El tren Alvia viajaba en torno a los 200 kilómetros por hora, velocidad habitual en ese tramo, y el estado de los vagones más afectados está dificultando las labores de rescate. A estas horas, se lamentan 39 víctimas mortales y 170 heridos, 30 de ellos en estado grave. Las causas del accidente aún se desconocen y los supervivientes relatan haber notado vibraciones en el tren de Iryo, que posteriormente ha descarrilado.

El presidente de Renfe, Álvaro Fernández Heredia, ha ofrecido más detalles esta mañana, en una entrevista concedida a RNE. "Por exceso de velocidad no ha podido ser. Iban a una velocidad inferior a la asignada al tramo. El propio sistema de protección de la vía impide superar esa velocidad. Es muy pronto todavía y hay que evitar especular. No va a haber una respuesta inmediata", ha expuesto.
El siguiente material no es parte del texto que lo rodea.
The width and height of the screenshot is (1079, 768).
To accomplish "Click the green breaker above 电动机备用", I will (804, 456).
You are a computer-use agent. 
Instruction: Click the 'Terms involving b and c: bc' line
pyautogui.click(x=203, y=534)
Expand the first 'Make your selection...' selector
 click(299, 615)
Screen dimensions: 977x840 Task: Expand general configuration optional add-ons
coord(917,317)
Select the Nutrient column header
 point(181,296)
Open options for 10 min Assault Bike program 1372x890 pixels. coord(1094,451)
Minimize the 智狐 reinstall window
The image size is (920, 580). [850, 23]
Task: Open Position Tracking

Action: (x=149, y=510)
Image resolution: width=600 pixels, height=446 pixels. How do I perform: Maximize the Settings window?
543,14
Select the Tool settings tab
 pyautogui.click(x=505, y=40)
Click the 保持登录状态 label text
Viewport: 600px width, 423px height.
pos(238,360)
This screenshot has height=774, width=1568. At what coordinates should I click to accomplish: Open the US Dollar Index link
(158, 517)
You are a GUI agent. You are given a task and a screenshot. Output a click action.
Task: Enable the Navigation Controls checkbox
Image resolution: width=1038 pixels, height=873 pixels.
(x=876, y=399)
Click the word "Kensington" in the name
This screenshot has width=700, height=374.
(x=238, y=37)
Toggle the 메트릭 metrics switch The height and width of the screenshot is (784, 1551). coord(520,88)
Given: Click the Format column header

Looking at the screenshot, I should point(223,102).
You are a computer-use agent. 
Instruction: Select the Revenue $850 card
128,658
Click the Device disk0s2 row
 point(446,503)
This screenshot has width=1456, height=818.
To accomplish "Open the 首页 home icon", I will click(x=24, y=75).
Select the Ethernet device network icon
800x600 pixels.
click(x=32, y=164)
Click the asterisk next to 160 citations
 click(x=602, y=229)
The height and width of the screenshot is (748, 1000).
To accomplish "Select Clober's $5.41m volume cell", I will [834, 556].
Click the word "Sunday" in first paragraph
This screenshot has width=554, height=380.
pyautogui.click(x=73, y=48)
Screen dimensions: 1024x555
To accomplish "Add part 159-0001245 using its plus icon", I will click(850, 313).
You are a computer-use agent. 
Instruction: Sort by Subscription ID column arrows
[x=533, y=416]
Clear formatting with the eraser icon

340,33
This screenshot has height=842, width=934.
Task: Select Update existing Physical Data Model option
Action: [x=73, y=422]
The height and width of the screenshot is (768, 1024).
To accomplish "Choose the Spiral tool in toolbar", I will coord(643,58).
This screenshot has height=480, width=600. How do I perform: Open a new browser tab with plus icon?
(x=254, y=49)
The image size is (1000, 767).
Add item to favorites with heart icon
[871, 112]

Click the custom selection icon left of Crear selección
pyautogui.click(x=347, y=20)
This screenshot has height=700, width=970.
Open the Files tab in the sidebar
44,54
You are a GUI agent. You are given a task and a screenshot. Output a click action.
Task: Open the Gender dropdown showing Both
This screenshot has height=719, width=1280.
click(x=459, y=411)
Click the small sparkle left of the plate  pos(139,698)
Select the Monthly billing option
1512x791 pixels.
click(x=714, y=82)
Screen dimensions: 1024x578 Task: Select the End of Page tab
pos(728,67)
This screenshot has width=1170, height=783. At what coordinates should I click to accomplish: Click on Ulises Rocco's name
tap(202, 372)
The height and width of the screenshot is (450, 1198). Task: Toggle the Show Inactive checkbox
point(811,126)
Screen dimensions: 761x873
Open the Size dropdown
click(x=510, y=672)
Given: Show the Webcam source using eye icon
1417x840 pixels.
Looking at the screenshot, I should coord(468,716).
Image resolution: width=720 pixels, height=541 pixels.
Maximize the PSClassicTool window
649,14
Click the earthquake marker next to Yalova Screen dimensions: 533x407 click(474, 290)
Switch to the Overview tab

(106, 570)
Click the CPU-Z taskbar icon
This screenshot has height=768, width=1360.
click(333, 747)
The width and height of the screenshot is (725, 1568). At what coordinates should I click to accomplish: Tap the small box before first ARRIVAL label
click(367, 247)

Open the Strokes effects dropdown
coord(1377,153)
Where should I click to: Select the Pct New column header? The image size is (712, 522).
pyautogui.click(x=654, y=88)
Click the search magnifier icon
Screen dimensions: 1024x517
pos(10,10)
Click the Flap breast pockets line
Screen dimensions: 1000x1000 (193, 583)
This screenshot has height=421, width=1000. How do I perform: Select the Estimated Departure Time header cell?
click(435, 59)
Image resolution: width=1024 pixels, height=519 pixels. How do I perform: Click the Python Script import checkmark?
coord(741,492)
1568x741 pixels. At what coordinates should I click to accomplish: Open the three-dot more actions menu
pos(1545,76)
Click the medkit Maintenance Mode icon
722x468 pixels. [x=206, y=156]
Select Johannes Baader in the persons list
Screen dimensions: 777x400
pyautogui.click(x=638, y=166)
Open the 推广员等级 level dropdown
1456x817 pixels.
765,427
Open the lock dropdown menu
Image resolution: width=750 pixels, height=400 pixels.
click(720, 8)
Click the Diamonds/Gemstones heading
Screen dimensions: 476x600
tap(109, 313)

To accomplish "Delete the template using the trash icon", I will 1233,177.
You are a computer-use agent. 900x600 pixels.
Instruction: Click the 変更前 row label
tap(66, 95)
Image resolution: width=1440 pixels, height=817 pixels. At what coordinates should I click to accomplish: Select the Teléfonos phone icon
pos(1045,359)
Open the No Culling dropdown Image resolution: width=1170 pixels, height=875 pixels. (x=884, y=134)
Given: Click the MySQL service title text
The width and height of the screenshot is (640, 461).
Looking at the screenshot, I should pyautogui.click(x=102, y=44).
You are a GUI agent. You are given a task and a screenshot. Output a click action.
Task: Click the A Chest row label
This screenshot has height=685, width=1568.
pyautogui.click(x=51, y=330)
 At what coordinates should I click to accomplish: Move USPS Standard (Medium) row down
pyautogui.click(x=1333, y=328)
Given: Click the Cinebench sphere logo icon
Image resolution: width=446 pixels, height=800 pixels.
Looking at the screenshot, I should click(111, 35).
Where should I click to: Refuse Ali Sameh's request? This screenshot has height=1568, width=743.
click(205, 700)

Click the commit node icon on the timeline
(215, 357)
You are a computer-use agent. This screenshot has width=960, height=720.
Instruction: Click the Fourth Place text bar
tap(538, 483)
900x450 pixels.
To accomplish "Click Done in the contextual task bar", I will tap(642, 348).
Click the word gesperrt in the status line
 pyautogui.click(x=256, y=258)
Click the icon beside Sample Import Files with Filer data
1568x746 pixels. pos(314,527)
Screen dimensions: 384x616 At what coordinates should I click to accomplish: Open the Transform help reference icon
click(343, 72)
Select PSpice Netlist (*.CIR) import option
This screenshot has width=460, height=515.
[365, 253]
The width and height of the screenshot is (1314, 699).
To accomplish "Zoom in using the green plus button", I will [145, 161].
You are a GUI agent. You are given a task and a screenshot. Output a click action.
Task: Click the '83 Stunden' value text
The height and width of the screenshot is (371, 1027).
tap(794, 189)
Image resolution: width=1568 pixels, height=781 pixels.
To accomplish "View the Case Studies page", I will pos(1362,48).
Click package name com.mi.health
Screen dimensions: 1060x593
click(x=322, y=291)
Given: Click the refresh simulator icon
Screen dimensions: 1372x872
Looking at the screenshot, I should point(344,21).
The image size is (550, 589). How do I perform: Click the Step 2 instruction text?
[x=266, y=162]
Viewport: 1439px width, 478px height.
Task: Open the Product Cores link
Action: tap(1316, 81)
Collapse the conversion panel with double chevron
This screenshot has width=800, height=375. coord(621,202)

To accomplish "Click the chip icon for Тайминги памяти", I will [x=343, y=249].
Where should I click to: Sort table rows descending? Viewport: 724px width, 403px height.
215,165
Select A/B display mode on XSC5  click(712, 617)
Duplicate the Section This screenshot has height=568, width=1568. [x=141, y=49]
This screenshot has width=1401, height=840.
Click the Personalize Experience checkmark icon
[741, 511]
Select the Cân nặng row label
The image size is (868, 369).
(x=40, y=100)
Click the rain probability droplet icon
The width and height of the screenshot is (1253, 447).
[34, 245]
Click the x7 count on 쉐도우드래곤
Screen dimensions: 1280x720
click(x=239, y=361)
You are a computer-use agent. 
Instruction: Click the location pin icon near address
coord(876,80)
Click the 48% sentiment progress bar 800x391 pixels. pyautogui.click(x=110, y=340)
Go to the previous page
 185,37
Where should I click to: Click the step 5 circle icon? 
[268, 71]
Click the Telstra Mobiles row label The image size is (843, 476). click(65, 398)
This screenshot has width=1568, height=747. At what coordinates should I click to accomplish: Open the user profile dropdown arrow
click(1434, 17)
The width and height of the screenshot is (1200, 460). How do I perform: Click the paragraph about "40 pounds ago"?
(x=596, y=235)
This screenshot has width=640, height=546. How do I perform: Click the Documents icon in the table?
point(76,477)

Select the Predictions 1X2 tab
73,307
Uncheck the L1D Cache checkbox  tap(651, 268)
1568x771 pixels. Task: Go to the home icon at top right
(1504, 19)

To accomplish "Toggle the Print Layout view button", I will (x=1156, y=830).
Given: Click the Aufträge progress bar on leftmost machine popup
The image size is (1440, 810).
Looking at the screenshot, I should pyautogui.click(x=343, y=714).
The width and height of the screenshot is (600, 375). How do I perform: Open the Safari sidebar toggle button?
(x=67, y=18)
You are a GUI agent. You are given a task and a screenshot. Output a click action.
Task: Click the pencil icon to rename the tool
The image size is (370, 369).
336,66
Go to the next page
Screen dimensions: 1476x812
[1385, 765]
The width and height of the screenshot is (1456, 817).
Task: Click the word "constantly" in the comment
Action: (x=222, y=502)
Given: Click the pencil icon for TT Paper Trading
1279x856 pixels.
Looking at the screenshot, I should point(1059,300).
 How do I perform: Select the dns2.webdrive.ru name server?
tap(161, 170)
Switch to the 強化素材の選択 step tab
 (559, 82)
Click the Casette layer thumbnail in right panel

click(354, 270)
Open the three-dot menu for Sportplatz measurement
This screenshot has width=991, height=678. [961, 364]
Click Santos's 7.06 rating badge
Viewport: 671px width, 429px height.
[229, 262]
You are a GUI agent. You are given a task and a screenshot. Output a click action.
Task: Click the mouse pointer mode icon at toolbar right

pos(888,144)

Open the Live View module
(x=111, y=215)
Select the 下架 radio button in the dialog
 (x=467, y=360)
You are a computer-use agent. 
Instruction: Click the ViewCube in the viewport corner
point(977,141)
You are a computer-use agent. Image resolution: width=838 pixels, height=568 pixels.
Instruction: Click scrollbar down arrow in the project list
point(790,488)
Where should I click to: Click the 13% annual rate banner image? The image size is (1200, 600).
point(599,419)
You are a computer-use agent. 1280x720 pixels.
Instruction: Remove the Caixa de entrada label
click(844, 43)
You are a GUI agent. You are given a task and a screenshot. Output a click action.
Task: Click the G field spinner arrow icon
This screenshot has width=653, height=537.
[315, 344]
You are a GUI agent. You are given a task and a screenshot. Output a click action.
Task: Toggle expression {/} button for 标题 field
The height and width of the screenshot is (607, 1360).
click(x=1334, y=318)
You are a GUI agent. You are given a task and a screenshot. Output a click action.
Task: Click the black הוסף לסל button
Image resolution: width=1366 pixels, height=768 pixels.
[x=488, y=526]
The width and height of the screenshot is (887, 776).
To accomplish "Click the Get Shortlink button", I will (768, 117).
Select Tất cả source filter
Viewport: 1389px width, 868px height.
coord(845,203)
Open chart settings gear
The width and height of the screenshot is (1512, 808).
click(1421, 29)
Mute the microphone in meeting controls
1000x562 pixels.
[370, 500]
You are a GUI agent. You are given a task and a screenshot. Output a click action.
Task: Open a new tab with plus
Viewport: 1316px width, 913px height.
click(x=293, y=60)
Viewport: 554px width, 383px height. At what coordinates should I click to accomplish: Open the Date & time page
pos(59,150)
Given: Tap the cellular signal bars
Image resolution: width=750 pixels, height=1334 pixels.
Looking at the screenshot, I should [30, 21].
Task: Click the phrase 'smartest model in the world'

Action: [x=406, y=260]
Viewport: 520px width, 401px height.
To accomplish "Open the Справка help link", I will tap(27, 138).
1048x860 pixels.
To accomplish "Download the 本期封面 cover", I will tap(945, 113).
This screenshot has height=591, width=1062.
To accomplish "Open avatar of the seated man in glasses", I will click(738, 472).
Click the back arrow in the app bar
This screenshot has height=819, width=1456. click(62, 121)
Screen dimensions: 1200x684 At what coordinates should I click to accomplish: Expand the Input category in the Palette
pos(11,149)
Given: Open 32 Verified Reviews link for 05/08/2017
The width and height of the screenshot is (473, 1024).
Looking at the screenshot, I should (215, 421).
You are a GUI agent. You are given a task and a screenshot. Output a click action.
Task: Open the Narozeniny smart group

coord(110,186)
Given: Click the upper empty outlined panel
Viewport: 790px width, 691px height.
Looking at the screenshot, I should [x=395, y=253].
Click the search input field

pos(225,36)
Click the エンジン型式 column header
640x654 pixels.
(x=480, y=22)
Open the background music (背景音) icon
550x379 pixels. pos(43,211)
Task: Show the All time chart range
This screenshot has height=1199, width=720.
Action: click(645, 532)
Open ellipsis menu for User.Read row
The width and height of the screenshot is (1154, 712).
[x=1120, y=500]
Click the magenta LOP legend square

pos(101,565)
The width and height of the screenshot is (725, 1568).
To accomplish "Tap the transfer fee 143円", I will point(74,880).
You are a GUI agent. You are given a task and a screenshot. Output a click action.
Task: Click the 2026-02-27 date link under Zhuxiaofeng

Investigación sobre el "extraño" accidente

El ministro de Transportes y Movilidad Sostenible, Óscar Puente, compareció entrada la noche del domingo, aunque no puedo dar muchos más detalles. "Es verdaderamente extraño. Realmente todos los expertos en materia ferroviaria que han estado aquí y que están en este centro y los que hemos podido consultar están tremendamente extrañados del accidente porque como les digo es muy raro", explicó desde el centro de operaciones de Adif, al que se desplazó nada más conocerse el accidente.

El ministro detalló que la vía fue renovada en mayo tras una inversión de 700 millones de euros, el lugar del siniestro era una recta y el tren Iryo que ha descarrillado es "relativamente nuevo", pues no alcanza los cuatro años. Una serie de características que hacen más complicado de explicar qué ha podido suceder. El titular de la cartera de Transportes, que esta mañana estará en Adamuz, anunció que será una comisión independiente la que investigará e intentará esclarece lo sucedido.

“En concreto, en ese tramo concluyeron los trabajos de sustitución de cambios, de desvíos, en el mes de mayo de este año. Por tanto, el accidente es tremendamente extraño, es en una recta”, detalló Puente. “La peor parte se la han llevado las dos primeras unidades del tren (Alvia)", lamentó. No obstante, ha pedido “esperar” a que se desarrolle la investigación, que se alargará todo el tiempo que sea necesario, para “esclarecer qué es lo que ha sucedido”.

La circulación ferroviaria entre la Comunidad de Madrid y Andalucía está suspendida “hasta nuevo aviso”, según Renfe, que informa de que están disponibles “cambios y anulaciones gratuitas para todos los trenes afectados”. Adif ha habilitado un teléfono (900 101 020) -Iryo ha hecho lo propio (900 001 402)- para atender a los familiares de la víctimas y existen puntos de atención psicológica en de Madrid, Huelva y Córdoba.